Chinese market targeted by scammers who set up fake QR codes to divert payments
Three accused of using fake labels to skim off customers’ mobile payments
A food market in China has been targeted by scammers who used fake QR codes to divert mobile payments into their own account, according to a local newspaper report.
Three men have been arrested on suspicion of printing out small pieces of paper with the QR codes on them and then sticking them over 60 codes used by traders in Nanjing, the capital of Jiangsu province, late last week, Xiandai Kuaibao reported on Monday.
The alleged scam is said to have netted 3,000 yuan (US$480) from more than 100 transactions, which targeted traders selling expensive items such as seafood.
The three unemployed men – who were only identified by their surnames Zhao, Zhu and Zhang – reportedly told police they had been inspired by a friend who had made money this way.
People opening mobile payment accounts are now obliged to provide their full names and ID documents, but the three are accused of trying to hide their tracks by using an account opened by a friend before the regulations came into force.

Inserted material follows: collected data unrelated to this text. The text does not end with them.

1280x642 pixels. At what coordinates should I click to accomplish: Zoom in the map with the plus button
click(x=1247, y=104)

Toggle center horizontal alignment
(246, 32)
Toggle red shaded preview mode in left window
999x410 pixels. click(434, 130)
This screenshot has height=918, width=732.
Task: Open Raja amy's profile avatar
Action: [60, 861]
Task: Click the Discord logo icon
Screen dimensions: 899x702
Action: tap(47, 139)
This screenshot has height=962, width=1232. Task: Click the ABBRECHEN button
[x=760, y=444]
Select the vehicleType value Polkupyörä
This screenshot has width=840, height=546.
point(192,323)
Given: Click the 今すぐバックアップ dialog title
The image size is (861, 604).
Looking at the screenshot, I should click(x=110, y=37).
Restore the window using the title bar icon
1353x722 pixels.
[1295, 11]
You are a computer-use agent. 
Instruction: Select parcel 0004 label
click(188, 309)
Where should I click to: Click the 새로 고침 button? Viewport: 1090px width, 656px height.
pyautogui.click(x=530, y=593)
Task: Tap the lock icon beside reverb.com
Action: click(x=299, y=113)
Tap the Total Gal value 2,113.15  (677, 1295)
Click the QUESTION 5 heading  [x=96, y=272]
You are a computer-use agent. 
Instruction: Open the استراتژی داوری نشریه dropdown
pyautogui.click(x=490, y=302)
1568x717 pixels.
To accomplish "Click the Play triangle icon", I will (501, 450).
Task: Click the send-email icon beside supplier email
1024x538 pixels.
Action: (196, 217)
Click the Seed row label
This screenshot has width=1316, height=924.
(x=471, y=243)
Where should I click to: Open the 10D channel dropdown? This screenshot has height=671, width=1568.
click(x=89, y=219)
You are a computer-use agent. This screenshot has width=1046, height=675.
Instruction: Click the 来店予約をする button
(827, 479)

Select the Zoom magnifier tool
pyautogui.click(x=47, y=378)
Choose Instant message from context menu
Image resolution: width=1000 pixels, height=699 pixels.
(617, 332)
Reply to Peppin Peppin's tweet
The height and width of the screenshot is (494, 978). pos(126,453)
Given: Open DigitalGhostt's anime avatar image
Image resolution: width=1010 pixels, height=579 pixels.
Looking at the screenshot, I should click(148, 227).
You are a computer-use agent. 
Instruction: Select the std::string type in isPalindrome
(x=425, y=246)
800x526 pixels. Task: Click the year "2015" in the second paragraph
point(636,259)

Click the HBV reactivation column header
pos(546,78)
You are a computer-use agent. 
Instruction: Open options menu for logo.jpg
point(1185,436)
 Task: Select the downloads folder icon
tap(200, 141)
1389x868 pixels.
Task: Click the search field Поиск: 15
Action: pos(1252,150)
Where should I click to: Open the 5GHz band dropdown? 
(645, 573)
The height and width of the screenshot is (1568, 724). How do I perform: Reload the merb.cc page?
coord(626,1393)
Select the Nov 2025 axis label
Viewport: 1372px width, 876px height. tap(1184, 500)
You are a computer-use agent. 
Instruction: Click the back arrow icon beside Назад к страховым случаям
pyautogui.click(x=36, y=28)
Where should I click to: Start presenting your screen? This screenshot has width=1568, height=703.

Police tracked down the suspects using surveillance footage and found them in an internet cafe where they were playing computer games.
The three have been detained on suspicion of theft.
In the newspaper report local police warned shoppers to take care when scanning QR codes and always confirm that shop owners had received the payment.
Mobile payments, which can be made using an app that lets users scan a traders’ QR code, have become the most popular means of paying for goods and services in many Chinese cities due to low credit card usage and the rapid development of the country’s digital economy.